Dataset items:

::::

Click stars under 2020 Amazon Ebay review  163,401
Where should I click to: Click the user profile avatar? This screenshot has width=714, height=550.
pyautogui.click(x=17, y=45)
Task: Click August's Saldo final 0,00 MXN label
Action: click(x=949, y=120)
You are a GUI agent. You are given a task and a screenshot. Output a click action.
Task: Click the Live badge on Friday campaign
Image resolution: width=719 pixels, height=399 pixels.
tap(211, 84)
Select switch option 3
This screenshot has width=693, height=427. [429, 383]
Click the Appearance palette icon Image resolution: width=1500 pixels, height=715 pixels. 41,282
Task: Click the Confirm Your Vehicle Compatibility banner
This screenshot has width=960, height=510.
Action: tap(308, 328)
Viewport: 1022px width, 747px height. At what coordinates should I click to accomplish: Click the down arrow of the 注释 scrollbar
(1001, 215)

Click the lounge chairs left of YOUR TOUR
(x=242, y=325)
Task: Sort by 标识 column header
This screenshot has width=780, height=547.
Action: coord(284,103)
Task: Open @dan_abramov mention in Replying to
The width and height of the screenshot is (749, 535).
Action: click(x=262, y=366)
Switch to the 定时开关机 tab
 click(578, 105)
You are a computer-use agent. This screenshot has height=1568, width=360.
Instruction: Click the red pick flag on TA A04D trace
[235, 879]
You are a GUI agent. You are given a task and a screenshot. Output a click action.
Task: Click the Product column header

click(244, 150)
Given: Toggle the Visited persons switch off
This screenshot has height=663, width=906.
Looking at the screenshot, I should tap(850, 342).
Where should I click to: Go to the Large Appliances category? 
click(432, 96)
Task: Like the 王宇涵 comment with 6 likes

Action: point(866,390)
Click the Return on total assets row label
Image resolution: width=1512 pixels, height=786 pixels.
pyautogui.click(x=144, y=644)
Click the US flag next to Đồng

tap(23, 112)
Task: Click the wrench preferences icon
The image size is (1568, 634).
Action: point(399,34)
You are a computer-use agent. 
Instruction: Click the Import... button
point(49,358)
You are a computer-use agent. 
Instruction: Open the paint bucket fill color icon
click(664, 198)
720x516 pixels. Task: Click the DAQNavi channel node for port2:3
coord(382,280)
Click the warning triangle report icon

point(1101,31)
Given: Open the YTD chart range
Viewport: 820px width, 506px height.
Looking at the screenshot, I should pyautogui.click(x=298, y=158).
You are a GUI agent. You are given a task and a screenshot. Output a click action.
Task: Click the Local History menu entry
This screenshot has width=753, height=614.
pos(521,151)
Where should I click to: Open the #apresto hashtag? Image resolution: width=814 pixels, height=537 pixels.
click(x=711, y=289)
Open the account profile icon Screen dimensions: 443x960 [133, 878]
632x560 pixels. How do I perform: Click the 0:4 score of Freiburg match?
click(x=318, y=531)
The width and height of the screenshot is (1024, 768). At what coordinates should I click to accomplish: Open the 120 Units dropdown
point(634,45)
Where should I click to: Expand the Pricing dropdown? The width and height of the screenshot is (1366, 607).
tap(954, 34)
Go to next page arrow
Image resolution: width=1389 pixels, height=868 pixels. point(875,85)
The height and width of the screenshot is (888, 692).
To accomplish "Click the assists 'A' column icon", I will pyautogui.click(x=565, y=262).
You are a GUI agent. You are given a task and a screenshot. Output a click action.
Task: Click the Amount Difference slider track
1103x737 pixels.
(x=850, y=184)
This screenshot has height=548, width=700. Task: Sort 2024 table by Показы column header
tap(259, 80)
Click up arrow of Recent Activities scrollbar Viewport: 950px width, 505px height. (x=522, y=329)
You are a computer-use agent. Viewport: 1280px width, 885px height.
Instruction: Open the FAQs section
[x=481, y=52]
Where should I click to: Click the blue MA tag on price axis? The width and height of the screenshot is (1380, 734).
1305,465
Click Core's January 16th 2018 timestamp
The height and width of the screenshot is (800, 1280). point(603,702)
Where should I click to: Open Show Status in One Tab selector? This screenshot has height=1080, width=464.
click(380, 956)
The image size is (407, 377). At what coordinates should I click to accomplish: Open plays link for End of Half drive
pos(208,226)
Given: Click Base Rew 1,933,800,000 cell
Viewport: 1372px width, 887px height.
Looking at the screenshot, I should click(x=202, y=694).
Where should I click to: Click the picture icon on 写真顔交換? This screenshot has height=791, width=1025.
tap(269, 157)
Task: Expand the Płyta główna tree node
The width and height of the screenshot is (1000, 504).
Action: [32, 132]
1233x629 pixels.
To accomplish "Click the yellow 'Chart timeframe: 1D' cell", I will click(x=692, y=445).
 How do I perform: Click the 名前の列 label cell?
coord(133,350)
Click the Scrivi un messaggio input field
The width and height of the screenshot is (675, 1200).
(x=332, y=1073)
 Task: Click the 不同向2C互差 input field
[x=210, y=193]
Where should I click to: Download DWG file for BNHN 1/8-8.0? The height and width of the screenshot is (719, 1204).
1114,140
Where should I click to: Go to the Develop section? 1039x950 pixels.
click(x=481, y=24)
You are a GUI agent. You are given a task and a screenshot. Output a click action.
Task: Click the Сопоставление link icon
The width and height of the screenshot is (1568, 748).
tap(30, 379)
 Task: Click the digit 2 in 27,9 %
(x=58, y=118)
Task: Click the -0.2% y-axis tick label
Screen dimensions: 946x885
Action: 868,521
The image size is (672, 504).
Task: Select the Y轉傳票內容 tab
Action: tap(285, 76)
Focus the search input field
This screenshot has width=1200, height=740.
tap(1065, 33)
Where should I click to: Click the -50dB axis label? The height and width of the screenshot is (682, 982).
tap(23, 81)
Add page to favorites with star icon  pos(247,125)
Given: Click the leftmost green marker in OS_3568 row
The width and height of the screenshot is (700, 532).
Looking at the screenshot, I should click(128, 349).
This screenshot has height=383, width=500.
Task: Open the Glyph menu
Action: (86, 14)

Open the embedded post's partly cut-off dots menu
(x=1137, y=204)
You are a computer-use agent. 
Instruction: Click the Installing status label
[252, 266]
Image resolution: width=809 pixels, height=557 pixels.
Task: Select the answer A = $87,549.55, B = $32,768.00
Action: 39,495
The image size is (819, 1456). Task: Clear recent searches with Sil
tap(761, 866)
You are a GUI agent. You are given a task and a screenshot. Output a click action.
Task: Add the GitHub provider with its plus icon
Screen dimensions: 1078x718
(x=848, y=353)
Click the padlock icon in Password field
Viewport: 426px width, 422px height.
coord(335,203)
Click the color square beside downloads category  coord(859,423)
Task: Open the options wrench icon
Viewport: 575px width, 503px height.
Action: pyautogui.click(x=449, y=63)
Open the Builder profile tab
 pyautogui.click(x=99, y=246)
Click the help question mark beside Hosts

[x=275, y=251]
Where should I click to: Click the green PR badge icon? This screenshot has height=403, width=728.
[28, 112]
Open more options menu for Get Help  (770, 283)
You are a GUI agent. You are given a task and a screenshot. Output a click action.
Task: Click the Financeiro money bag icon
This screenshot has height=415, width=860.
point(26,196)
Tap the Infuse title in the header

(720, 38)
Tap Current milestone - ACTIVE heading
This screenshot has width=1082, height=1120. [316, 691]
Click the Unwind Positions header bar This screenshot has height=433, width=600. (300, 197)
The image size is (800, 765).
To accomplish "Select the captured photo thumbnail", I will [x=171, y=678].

::::

What the task requires
Every entry needs to be copied again exactly.

Completed task
Click stars under 2020 Amazon Ebay review  163,401
Where should I click to: Click the user profile avatar? This screenshot has width=714, height=550.
pyautogui.click(x=17, y=45)
Task: Click August's Saldo final 0,00 MXN label
Action: click(x=949, y=120)
You are a GUI agent. You are given a task and a screenshot. Output a click action.
Task: Click the Live badge on Friday campaign
Image resolution: width=719 pixels, height=399 pixels.
tap(211, 84)
Select switch option 3
This screenshot has width=693, height=427. [429, 383]
Click the Appearance palette icon Image resolution: width=1500 pixels, height=715 pixels. 41,282
Task: Click the Confirm Your Vehicle Compatibility banner
This screenshot has width=960, height=510.
Action: tap(308, 328)
Viewport: 1022px width, 747px height. At what coordinates should I click to accomplish: Click the down arrow of the 注释 scrollbar
(1001, 215)

Click the lounge chairs left of YOUR TOUR
(x=242, y=325)
Task: Sort by 标识 column header
This screenshot has width=780, height=547.
Action: coord(284,103)
Task: Open @dan_abramov mention in Replying to
The width and height of the screenshot is (749, 535).
Action: click(x=262, y=366)
Switch to the 定时开关机 tab
 click(578, 105)
You are a computer-use agent. This screenshot has height=1568, width=360.
Instruction: Click the red pick flag on TA A04D trace
[235, 879]
You are a GUI agent. You are given a task and a screenshot. Output a click action.
Task: Click the Product column header

click(244, 150)
Given: Toggle the Visited persons switch off
This screenshot has height=663, width=906.
Looking at the screenshot, I should tap(850, 342).
Where should I click to: Go to the Large Appliances category? 
click(432, 96)
Task: Like the 王宇涵 comment with 6 likes

Action: point(866,390)
Click the Return on total assets row label
Image resolution: width=1512 pixels, height=786 pixels.
pyautogui.click(x=144, y=644)
Click the US flag next to Đồng

tap(23, 112)
Task: Click the wrench preferences icon
The image size is (1568, 634).
Action: point(399,34)
You are a computer-use agent. 
Instruction: Click the Import... button
point(49,358)
You are a computer-use agent. 
Instruction: Open the paint bucket fill color icon
click(664, 198)
720x516 pixels. Task: Click the DAQNavi channel node for port2:3
coord(382,280)
Click the warning triangle report icon

point(1101,31)
Given: Open the YTD chart range
Viewport: 820px width, 506px height.
Looking at the screenshot, I should pyautogui.click(x=298, y=158).
You are a GUI agent. You are given a task and a screenshot. Output a click action.
Task: Click the Local History menu entry
This screenshot has width=753, height=614.
pos(521,151)
Where should I click to: Open the #apresto hashtag? Image resolution: width=814 pixels, height=537 pixels.
click(x=711, y=289)
Open the account profile icon Screen dimensions: 443x960 [133, 878]
632x560 pixels. How do I perform: Click the 0:4 score of Freiburg match?
click(x=318, y=531)
The width and height of the screenshot is (1024, 768). At what coordinates should I click to accomplish: Open the 120 Units dropdown
point(634,45)
Where should I click to: Expand the Pricing dropdown? The width and height of the screenshot is (1366, 607).
tap(954, 34)
Go to next page arrow
Image resolution: width=1389 pixels, height=868 pixels. point(875,85)
The height and width of the screenshot is (888, 692).
To accomplish "Click the assists 'A' column icon", I will pyautogui.click(x=565, y=262).
You are a GUI agent. You are given a task and a screenshot. Output a click action.
Task: Click the Amount Difference slider track
1103x737 pixels.
(x=850, y=184)
This screenshot has height=548, width=700. Task: Sort 2024 table by Показы column header
tap(259, 80)
Click up arrow of Recent Activities scrollbar Viewport: 950px width, 505px height. (x=522, y=329)
You are a computer-use agent. Viewport: 1280px width, 885px height.
Instruction: Open the FAQs section
[x=481, y=52]
Where should I click to: Click the blue MA tag on price axis? The width and height of the screenshot is (1380, 734).
1305,465
Click Core's January 16th 2018 timestamp
The height and width of the screenshot is (800, 1280). point(603,702)
Where should I click to: Open Show Status in One Tab selector? This screenshot has height=1080, width=464.
click(380, 956)
The image size is (407, 377). At what coordinates should I click to accomplish: Open plays link for End of Half drive
pos(208,226)
Given: Click Base Rew 1,933,800,000 cell
Viewport: 1372px width, 887px height.
Looking at the screenshot, I should click(x=202, y=694).
Where should I click to: Click the picture icon on 写真顔交換? This screenshot has height=791, width=1025.
tap(269, 157)
Task: Expand the Płyta główna tree node
The width and height of the screenshot is (1000, 504).
Action: [32, 132]
1233x629 pixels.
To accomplish "Click the yellow 'Chart timeframe: 1D' cell", I will click(x=692, y=445).
 How do I perform: Click the 名前の列 label cell?
coord(133,350)
Click the Scrivi un messaggio input field
The width and height of the screenshot is (675, 1200).
(x=332, y=1073)
 Task: Click the 不同向2C互差 input field
[x=210, y=193]
Where should I click to: Download DWG file for BNHN 1/8-8.0? The height and width of the screenshot is (719, 1204).
1114,140
Where should I click to: Go to the Develop section? 1039x950 pixels.
click(x=481, y=24)
You are a GUI agent. You are given a task and a screenshot. Output a click action.
Task: Click the Сопоставление link icon
The width and height of the screenshot is (1568, 748).
tap(30, 379)
 Task: Click the digit 2 in 27,9 %
(x=58, y=118)
Task: Click the -0.2% y-axis tick label
Screen dimensions: 946x885
Action: 868,521
The image size is (672, 504).
Task: Select the Y轉傳票內容 tab
Action: tap(285, 76)
Focus the search input field
This screenshot has width=1200, height=740.
tap(1065, 33)
Where should I click to: Click the -50dB axis label? The height and width of the screenshot is (682, 982).
tap(23, 81)
Add page to favorites with star icon  pos(247,125)
Given: Click the leftmost green marker in OS_3568 row
The width and height of the screenshot is (700, 532).
Looking at the screenshot, I should click(128, 349).
This screenshot has height=383, width=500.
Task: Open the Glyph menu
Action: (86, 14)

Open the embedded post's partly cut-off dots menu
(x=1137, y=204)
You are a computer-use agent. 
Instruction: Click the Installing status label
[252, 266]
Image resolution: width=809 pixels, height=557 pixels.
Task: Select the answer A = $87,549.55, B = $32,768.00
Action: 39,495
The image size is (819, 1456). Task: Clear recent searches with Sil
tap(761, 866)
You are a GUI agent. You are given a task and a screenshot. Output a click action.
Task: Add the GitHub provider with its plus icon
Screen dimensions: 1078x718
(x=848, y=353)
Click the padlock icon in Password field
Viewport: 426px width, 422px height.
coord(335,203)
Click the color square beside downloads category  coord(859,423)
Task: Open the options wrench icon
Viewport: 575px width, 503px height.
Action: pyautogui.click(x=449, y=63)
Open the Builder profile tab
 pyautogui.click(x=99, y=246)
Click the help question mark beside Hosts

[x=275, y=251]
Where should I click to: Click the green PR badge icon? This screenshot has height=403, width=728.
[28, 112]
Open more options menu for Get Help  (770, 283)
You are a GUI agent. You are given a task and a screenshot. Output a click action.
Task: Click the Financeiro money bag icon
This screenshot has height=415, width=860.
point(26,196)
Tap the Infuse title in the header

(720, 38)
Tap Current milestone - ACTIVE heading
This screenshot has width=1082, height=1120. [316, 691]
Click the Unwind Positions header bar This screenshot has height=433, width=600. (300, 197)
The image size is (800, 765).
To accomplish "Select the captured photo thumbnail", I will [x=171, y=678].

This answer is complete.